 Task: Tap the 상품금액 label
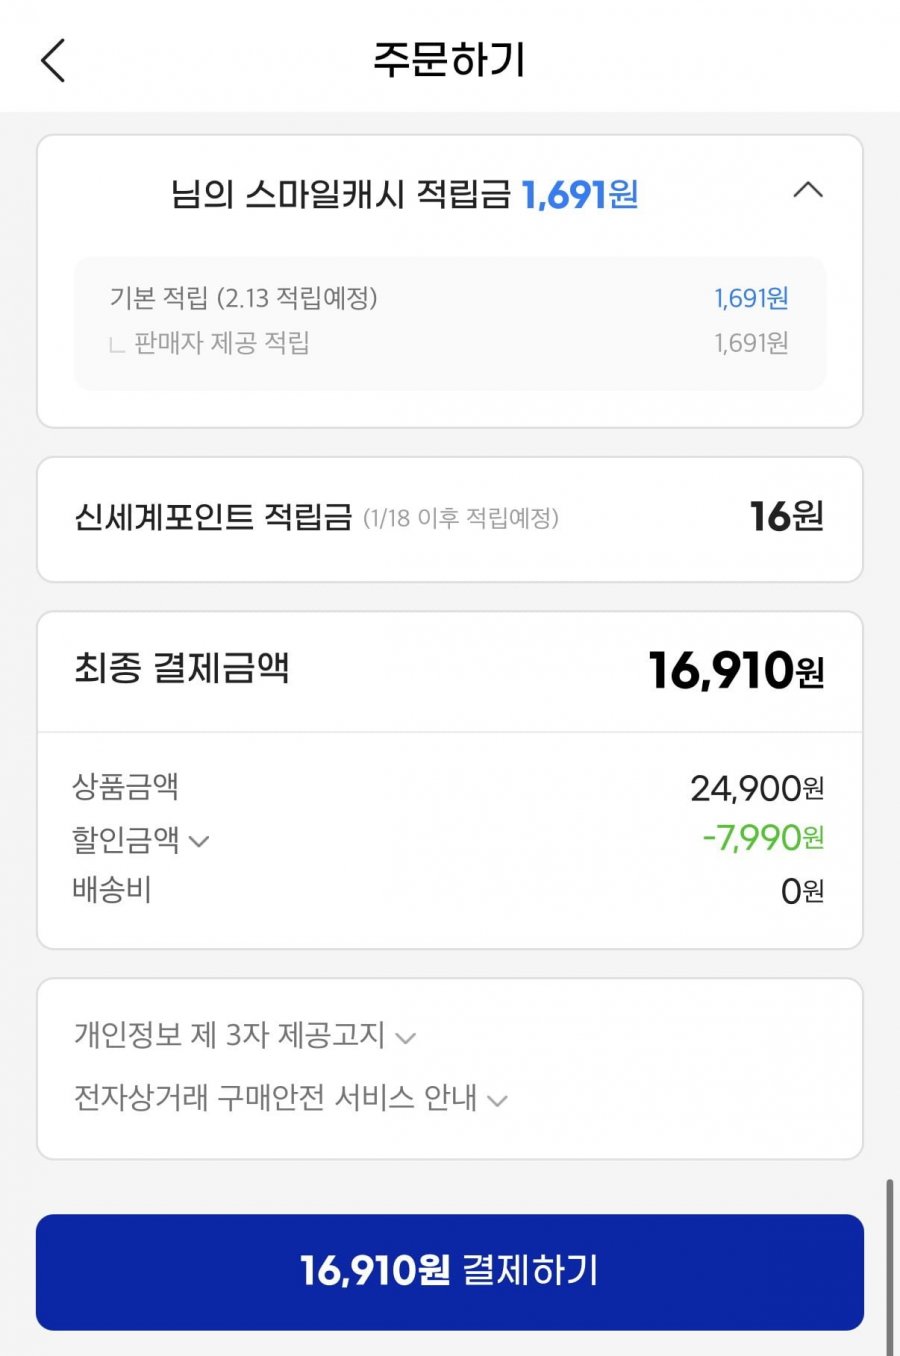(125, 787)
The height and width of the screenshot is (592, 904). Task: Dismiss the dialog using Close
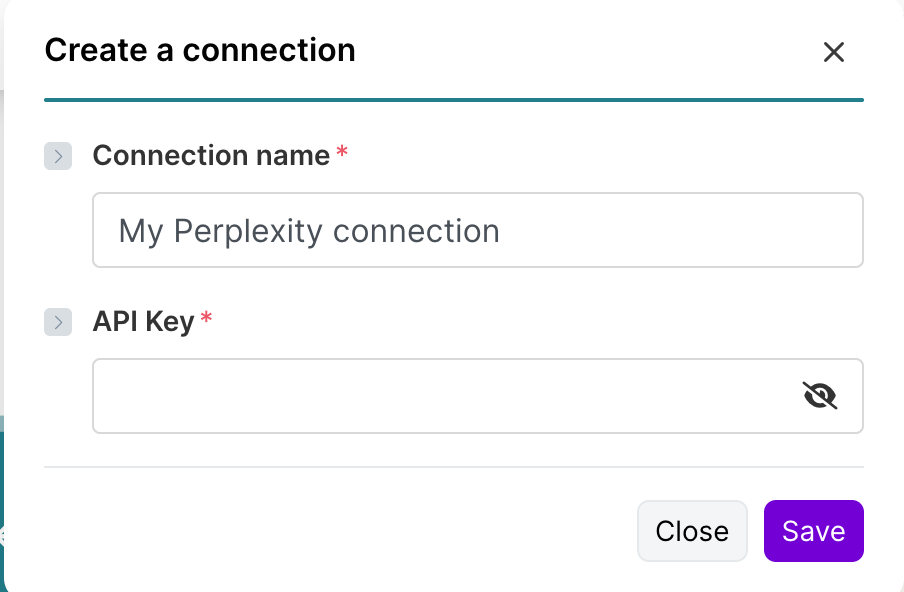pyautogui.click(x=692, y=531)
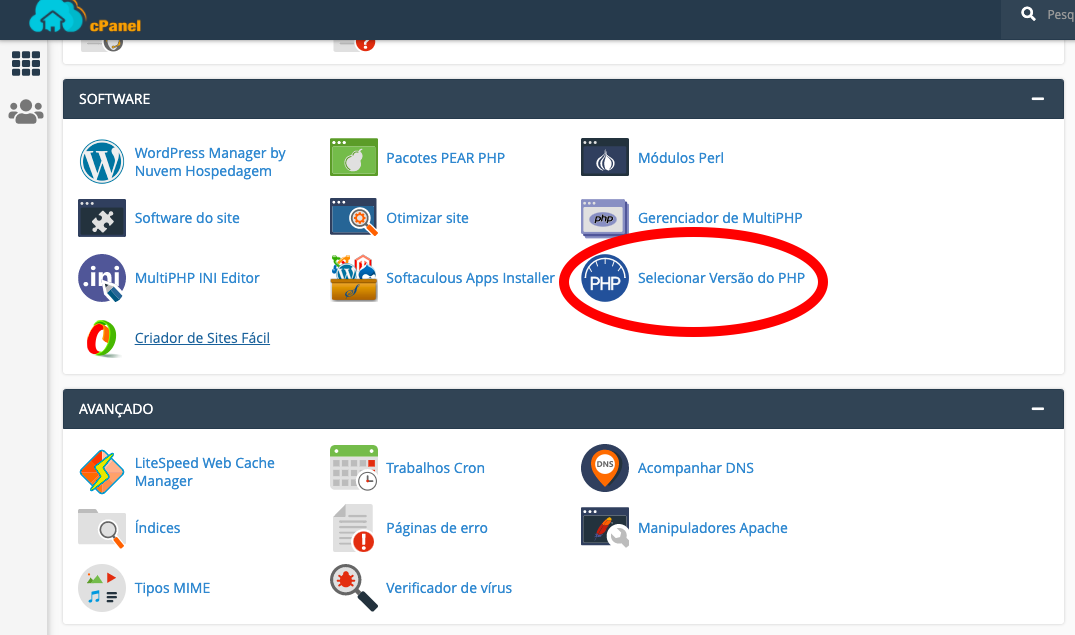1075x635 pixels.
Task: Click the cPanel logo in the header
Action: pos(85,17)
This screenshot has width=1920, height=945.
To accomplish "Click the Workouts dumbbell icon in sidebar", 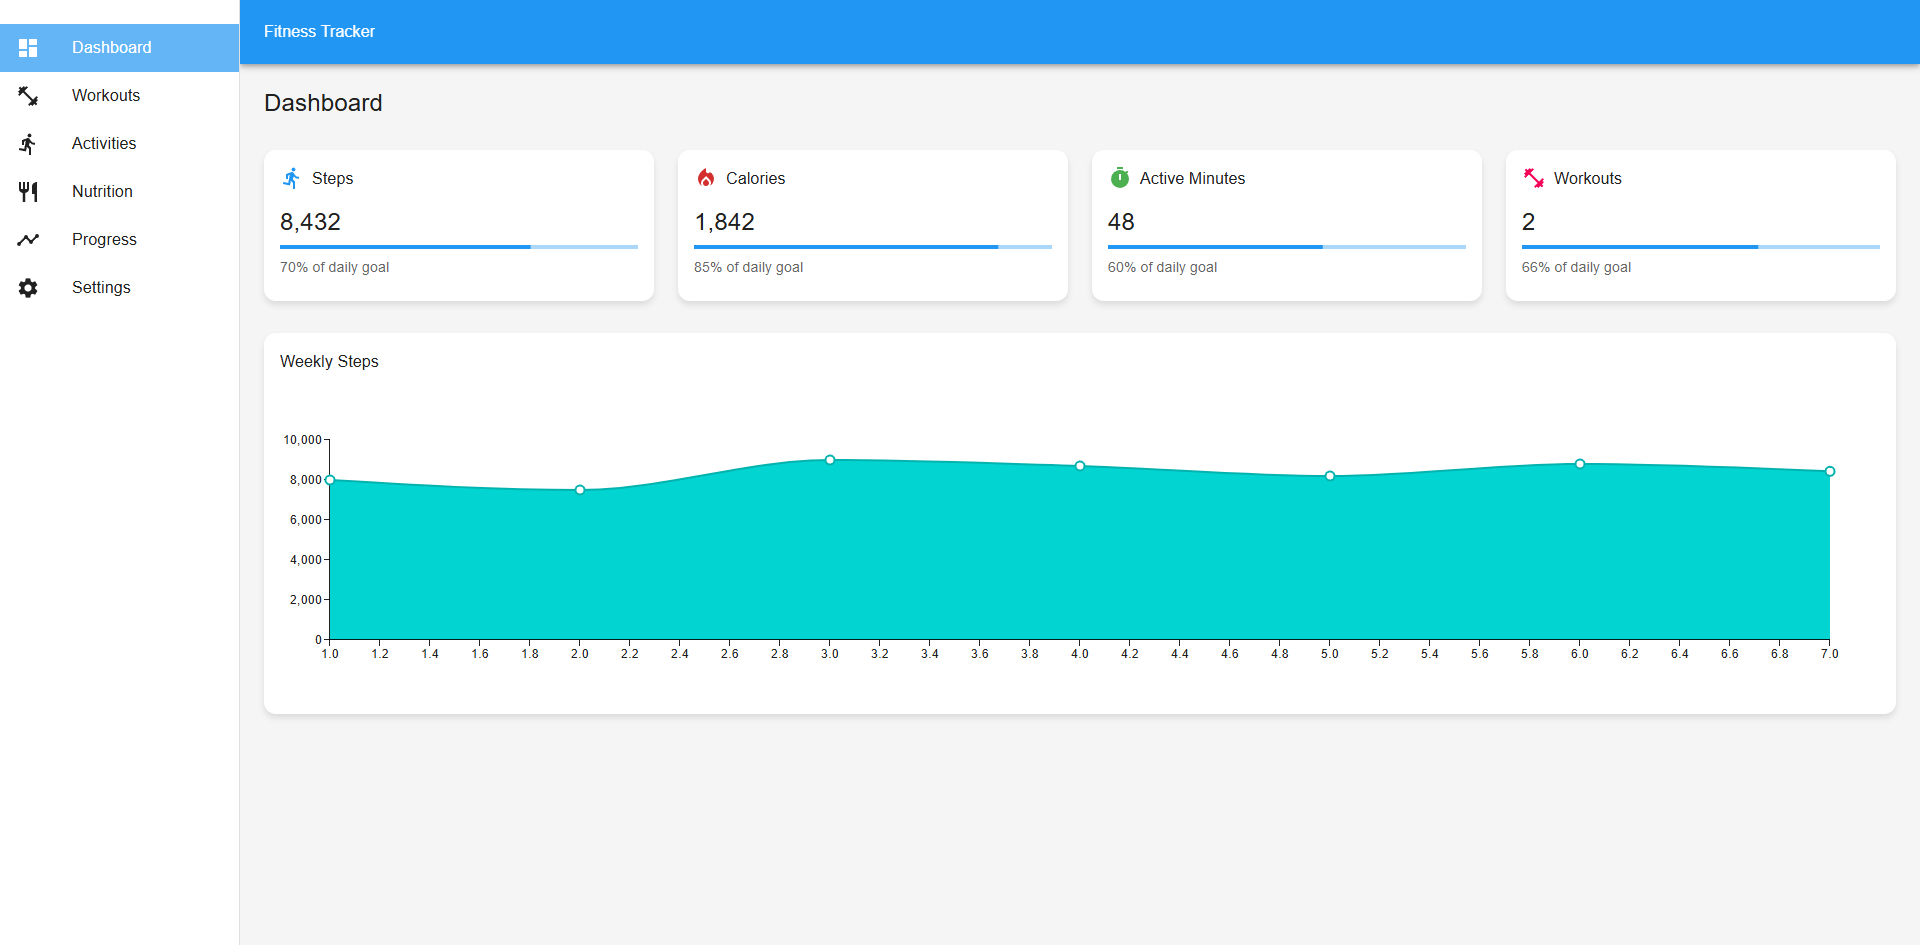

--------

#### TASK TO CARRY OUT:
Repeat everything in the records above exactly, except the pictures.

#### TASK RESPONSE:
 Task: Tap the 상품금액 label
(125, 787)
The height and width of the screenshot is (592, 904). Task: Dismiss the dialog using Close
pyautogui.click(x=692, y=531)
1075x635 pixels.
Task: Click the cPanel logo in the header
Action: pos(85,17)
This screenshot has width=1920, height=945.
To accomplish "Click the Workouts dumbbell icon in sidebar", 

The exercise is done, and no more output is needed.